IL DIFFICILE VIAGGIO NEL COVID

di Mirco Tonin

La pandemia ci ha scagliato, nostro malgrado, in una realtà completamente nuova, un mondo dove si discute quotidianamente di indice Rt, di specificità dei test, di efficacia vaccinale. Per la quasi totalità delle persone si tratta di concetti completamente nuovi e di non facile comprensione, sulla base dei quali, tuttavia, siamo chiamati a prendere delle decisioni che hanno conseguenze molto importanti, per noi stessi e per chi ci sta vicino.

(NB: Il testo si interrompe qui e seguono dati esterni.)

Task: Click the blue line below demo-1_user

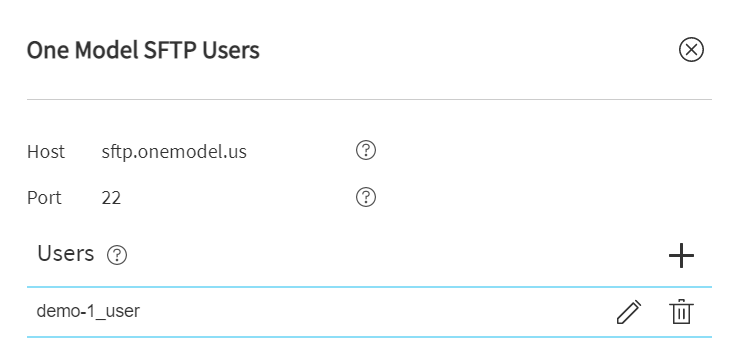Action: (x=370, y=337)
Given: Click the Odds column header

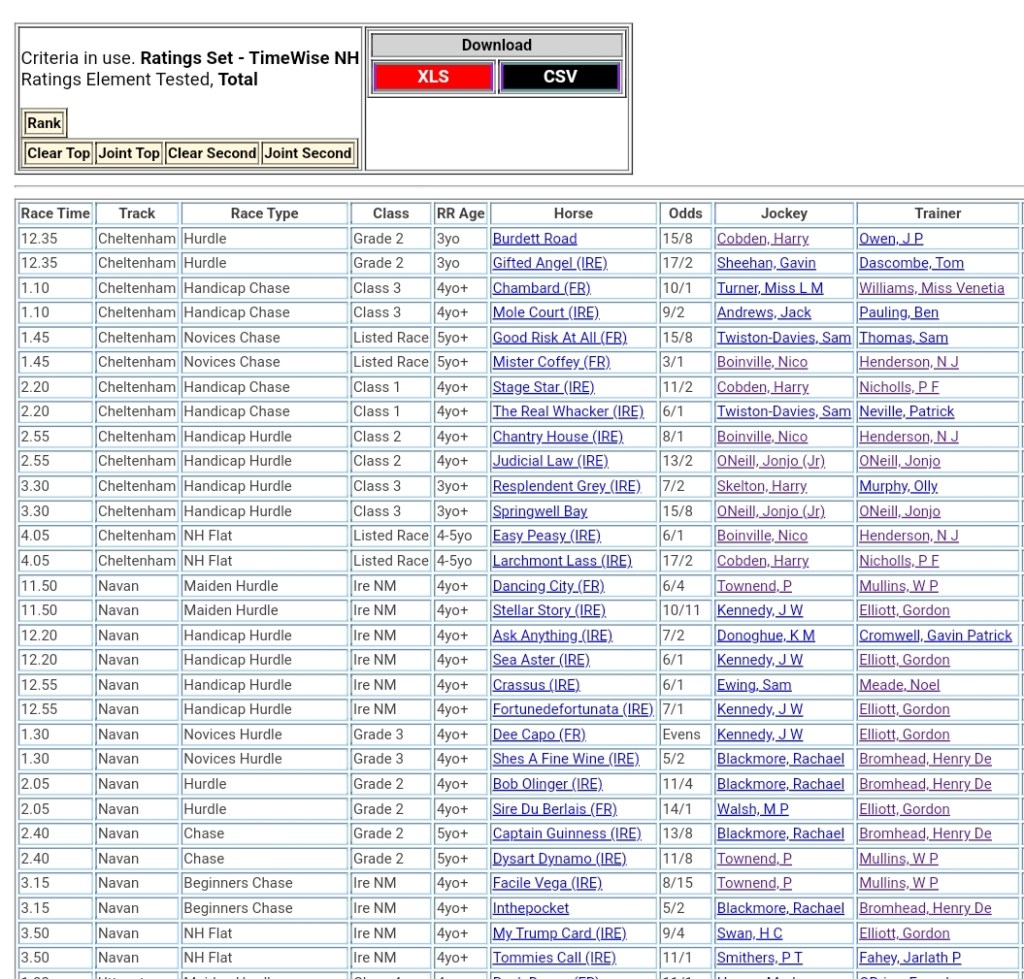Looking at the screenshot, I should [685, 213].
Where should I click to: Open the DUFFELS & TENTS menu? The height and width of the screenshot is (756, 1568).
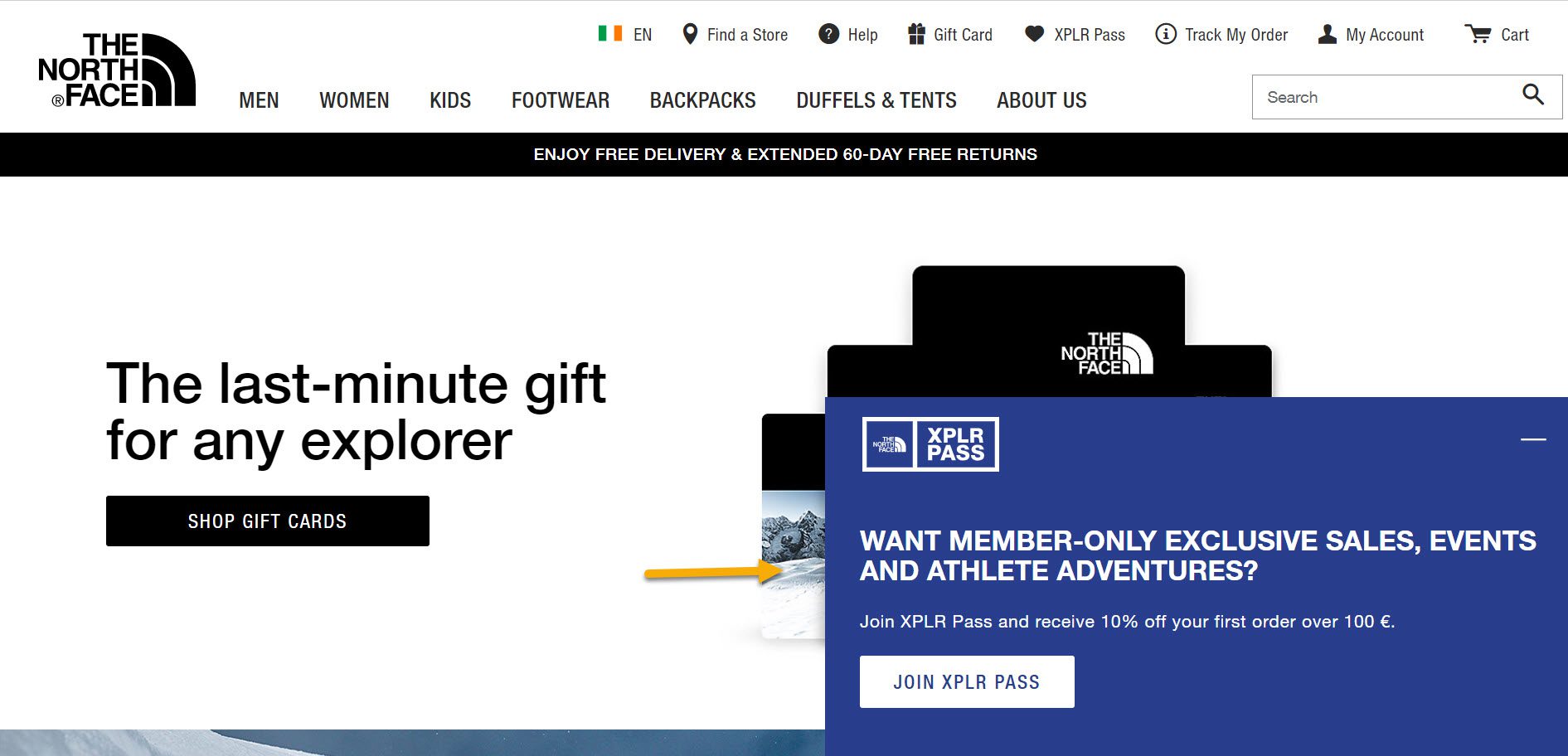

Centrale in queste circostanze è la nostra capacità di valutare il rischio, capacità che anche nelle migliori condizioni lascia molto a desiderare, figuriamoci poi quando, come in questo momento, ci si trova sottoposti a forte stress e a messaggi in continua evoluzione e troppo spesso discordanti tra loro riguardo all’andamento della pandemia e alle misure per contrastarla.

L’istituto provinciale di statistica ha pubblicato i risultati di una indagine da cui emerge come, in effetti, la metà della popolazione altoatesina consideri le restrizioni e le raccomandazioni delle autorità riguardo al Covid19 di difficile comprensione. I due terzi della popolazione ritengono inoltre piuttosto improbabile contrarre il virus e un altoatesino su sei non crede nei vaccini, con una diffidenza più accentuata tra la popolazione di madrelingua tedesca.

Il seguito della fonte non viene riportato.